I came to Laos the way most people come — slowly, on the river. Four days on the Mekong by slowboat from Huay Xai to Luang Prabang, watching the red hills move past and the light change on the water. What I didn't know then, and began to understand only gradually, was that I was traveling through a country that has been bleeding quietly for sixty years — and that almost nobody in mine knows its name.
The Lao people took me in. I was invited into homes I had no right to enter, sat at tables I hadn't earned a place at, watched a wedding from the inside of someone's family while the music played and the children ran in the firelight. What struck me most, traveling through the north and across the plain, was the extraordinary grace extended to a stranger from the country that did this. There was no accusation in it. Just generosity. That generosity stayed with me and still sits in my chest when I think about what I'm trying to do here.

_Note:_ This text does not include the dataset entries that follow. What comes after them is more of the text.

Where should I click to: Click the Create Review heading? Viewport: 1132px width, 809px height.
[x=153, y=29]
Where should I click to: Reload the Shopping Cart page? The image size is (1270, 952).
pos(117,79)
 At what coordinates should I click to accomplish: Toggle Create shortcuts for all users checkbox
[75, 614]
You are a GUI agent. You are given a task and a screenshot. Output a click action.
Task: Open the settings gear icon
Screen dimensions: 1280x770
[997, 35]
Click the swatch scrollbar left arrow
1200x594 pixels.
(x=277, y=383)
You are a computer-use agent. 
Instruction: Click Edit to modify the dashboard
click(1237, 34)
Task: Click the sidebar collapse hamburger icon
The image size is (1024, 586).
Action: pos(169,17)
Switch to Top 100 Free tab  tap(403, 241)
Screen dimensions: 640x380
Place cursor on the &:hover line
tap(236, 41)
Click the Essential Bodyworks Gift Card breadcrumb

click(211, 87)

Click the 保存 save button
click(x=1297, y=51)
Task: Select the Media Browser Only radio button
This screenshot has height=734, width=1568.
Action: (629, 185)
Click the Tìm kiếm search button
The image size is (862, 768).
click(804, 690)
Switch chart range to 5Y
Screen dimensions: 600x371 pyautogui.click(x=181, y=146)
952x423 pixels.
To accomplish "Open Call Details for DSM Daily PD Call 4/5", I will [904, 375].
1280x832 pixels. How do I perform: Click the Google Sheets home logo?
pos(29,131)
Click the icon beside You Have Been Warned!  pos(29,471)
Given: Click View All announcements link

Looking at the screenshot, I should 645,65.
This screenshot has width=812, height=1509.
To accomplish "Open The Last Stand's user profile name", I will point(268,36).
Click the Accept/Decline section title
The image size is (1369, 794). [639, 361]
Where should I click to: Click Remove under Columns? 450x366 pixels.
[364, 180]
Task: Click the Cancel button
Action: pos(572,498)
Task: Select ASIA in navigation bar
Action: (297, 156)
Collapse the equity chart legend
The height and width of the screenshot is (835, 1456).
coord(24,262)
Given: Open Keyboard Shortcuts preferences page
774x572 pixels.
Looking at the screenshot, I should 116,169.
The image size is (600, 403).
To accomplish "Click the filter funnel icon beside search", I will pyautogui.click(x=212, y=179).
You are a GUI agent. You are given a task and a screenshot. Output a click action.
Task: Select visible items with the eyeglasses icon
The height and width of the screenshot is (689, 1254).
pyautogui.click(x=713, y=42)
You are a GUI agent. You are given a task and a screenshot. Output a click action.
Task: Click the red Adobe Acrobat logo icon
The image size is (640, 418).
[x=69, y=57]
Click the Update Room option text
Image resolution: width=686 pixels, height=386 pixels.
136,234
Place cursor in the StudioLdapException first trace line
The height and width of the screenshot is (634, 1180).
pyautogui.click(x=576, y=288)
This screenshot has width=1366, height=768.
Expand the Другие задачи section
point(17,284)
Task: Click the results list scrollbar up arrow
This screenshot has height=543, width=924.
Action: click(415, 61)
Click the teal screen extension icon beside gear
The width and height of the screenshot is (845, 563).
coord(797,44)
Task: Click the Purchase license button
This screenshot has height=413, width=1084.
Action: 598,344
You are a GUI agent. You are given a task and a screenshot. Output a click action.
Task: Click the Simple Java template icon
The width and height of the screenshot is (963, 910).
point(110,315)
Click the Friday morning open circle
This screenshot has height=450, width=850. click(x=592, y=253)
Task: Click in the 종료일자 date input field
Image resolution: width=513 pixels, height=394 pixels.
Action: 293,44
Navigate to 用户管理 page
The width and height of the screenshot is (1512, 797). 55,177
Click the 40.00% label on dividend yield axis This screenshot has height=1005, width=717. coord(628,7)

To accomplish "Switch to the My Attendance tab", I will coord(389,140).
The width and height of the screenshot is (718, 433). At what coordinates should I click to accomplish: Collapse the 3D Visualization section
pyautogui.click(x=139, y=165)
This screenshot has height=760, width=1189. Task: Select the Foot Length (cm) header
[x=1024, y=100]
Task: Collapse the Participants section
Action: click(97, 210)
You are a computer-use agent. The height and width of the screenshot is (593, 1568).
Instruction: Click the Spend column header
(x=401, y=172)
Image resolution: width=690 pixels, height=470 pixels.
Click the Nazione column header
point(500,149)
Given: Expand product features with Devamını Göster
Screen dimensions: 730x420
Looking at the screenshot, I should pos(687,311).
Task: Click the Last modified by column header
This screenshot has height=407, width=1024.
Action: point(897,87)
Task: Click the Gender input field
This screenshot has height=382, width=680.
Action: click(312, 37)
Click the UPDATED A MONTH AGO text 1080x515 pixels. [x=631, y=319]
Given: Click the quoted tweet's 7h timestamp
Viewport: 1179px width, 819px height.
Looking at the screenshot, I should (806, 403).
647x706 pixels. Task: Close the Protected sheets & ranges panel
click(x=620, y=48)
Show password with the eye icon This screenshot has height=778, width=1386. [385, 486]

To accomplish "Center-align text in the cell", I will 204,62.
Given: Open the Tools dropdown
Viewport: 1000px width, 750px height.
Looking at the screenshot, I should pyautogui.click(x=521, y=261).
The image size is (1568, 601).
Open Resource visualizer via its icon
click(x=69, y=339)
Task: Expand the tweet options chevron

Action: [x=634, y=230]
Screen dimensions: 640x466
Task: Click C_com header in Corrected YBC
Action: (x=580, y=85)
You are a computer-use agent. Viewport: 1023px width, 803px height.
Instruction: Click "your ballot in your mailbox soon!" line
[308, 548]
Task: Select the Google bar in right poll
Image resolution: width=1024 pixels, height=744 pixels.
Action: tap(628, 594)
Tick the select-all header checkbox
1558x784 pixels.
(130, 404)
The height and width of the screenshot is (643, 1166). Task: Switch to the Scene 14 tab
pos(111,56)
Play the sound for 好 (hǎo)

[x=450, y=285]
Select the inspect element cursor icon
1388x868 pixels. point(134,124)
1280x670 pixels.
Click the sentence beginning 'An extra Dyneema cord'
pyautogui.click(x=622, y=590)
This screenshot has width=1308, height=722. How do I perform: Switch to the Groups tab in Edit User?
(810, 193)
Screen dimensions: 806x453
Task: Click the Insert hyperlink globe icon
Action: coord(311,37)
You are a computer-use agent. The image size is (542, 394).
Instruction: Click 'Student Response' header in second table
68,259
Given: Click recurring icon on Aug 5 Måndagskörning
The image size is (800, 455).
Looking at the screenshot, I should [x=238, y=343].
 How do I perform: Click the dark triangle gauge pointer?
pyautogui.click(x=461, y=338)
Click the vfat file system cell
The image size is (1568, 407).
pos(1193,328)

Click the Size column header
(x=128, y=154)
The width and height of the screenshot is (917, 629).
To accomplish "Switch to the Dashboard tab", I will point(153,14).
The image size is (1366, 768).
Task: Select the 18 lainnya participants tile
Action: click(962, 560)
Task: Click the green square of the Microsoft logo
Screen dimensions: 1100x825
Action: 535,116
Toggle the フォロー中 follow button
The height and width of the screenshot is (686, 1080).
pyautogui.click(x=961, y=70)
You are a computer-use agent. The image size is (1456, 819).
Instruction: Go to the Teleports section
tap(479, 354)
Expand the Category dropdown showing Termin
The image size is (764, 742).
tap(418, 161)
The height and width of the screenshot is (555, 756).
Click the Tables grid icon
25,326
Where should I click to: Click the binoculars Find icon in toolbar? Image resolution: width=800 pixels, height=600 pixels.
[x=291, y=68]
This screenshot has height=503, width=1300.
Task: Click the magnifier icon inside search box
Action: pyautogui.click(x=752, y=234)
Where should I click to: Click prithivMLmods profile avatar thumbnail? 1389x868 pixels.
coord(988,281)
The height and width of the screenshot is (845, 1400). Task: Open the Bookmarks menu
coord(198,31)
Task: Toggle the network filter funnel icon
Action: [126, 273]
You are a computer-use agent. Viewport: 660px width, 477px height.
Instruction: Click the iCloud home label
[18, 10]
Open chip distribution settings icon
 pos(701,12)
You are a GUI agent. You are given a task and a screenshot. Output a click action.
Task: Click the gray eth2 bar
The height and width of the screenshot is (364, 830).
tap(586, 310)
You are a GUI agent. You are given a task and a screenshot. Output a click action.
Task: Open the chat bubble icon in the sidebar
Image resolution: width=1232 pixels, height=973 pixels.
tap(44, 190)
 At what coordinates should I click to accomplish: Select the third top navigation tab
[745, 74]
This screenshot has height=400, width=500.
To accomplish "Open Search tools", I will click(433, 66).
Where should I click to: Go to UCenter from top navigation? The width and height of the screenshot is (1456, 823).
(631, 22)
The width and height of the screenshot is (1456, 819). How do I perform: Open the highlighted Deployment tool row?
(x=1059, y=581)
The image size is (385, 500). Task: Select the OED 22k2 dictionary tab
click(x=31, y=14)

"Why did the planes drop bombs on us?"
— a thirty-nine-year-old farmer, from Voices from the Plain of Jars
I visited your office and museum. I don't know how else to say this: I cried the whole time. Not quietly. I stood in front of the maps and the photographs and the casing collections and I felt the full weight of what two million tons means when it is counted one field at a time, one child at a time. I wanted to help. I wanted to do something that mattered. I bought a t-shirt. I walked back out into the afternoon and felt the inadequacy of it in my bones.
That inadequacy didn't leave me. It traveled home with me — to the Pacific Northwest, to a country where most people cannot find Laos on a map, where the words Plain of Jars mean nothing, where the fact that we dropped more ordnance on this small landlocked nation than fell on all of Europe in the Second World War has been filed somewhere between forgotten and never-known. I kept thinking: I have tools. I have spent thirty years building things with sound and technology. There has to be something more than the t-shirt.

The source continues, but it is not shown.